Communiqué de Francis WURTZ  du jeudi 11 juin 2009.


 


OUVRIR LE DEBAT DE FOND SUR LE MODELE ECONOMIQUE ET SOCIAL EUROPEEN

Bruxelles, 08/06/09, Les forces conservatrices européennes viennent de remporter une victoire électorale. Elles auraient pourtant grand tort d’y voir un "feu vert" pour la poursuite de leurs politiques actuelles.
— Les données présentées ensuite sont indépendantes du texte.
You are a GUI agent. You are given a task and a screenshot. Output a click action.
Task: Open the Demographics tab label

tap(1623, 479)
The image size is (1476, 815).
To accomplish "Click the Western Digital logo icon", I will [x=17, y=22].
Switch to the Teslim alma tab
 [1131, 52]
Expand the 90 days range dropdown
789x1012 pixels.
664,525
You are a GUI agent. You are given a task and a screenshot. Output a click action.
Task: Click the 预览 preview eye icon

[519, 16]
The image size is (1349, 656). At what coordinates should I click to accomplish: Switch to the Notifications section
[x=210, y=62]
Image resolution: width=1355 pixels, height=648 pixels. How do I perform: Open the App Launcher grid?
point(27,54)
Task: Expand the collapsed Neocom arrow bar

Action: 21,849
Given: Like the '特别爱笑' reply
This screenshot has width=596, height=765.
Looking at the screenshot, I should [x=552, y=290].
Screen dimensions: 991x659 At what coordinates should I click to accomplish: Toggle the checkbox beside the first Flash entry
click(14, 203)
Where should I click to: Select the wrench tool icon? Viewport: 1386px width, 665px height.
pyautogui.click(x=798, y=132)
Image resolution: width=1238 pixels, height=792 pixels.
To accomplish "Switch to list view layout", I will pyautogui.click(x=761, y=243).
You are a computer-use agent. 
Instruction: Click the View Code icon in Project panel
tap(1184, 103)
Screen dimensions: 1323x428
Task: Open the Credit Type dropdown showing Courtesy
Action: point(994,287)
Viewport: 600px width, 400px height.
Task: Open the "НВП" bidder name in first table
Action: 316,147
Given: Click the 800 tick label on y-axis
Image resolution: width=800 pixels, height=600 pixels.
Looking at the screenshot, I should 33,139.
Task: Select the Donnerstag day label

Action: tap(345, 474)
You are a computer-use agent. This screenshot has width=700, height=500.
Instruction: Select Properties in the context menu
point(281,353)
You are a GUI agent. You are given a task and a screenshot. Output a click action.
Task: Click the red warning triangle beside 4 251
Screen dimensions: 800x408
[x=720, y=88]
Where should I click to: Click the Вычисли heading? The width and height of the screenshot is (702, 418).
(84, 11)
Ainsi, l’abstention massive exprime-t-elle une crise de confiance de plus en plus aigüe entre les citoyens et l’Europe telle qu’elle se construit ; la banaliser sous prétexte qu’elle laisse les mains libres à ceux qui tiennent les rênes du pouvoir est non seulement indigne du point de vue de la démocratie, c’est dangereux pour l’avenir de la construction européenne elle même. Qui peut imaginer que l’on puisse faire vivre une "union de 27 peuples et nations dans l’indifférence voire l’hostilité d’une grande majorité de leurs citoyens ? Ensuite, le poids des forces de droite dans le nouveau parlement européen résulte non pas d’un plébiscite en sa faveur, mais d’une désaffection croissante du monde du travail et d’une part significative des "classes moyennes" vis à vis de partis siégeant à la gauche de l’hémicycle. Et ce précisément du fait de leur refus obstiné de voir en face la force de l’exigence de ruptures avec la fuite en avant libérale dans l’actuelle Union européenne. Dans ce contexte, je me réjouis de constater que le groupe de la gauche unitaire européenne - gauche verte nordique (GUE-NGL) - compte tenu de la diminution du nombre de sièges dans la nouvelle assemblée - maintient grosso modo le poids qu’il avait sous la précédente législature. Certes, il subit, avec beaucoup de tristesse, les effets de la scission intervenue dans la gauche italienne, qui perd toute représentation au Parlement européen. En revanche, dans nombre d’autres pays, nos partis amis progressent, parfois sensiblement. Loin de considérer que "le clivage entre le oui et le non (aux traités) est dépassé", le groupe GUE - NGL se veut, aujourd’hui comme hier, une gauche qui assume ses choix de gauche, pratique la démocratie citoyenne et œuvre de son mieux au rassemblement autour d’options favorables à un vrai changement. A la veille des élections, M. Jean-Claude Juncker, président de l’ "eurogroupe", soulignait devant ses pairs "le risque d’aller vers un débat de fond sur notre modèle économique et social" - une situation dont il craignait "le caractère explosif". Contribuer à ouvrir un tel débat pour libérer l’expression des exigences de changement devrait être la priorité de la gauche européenne.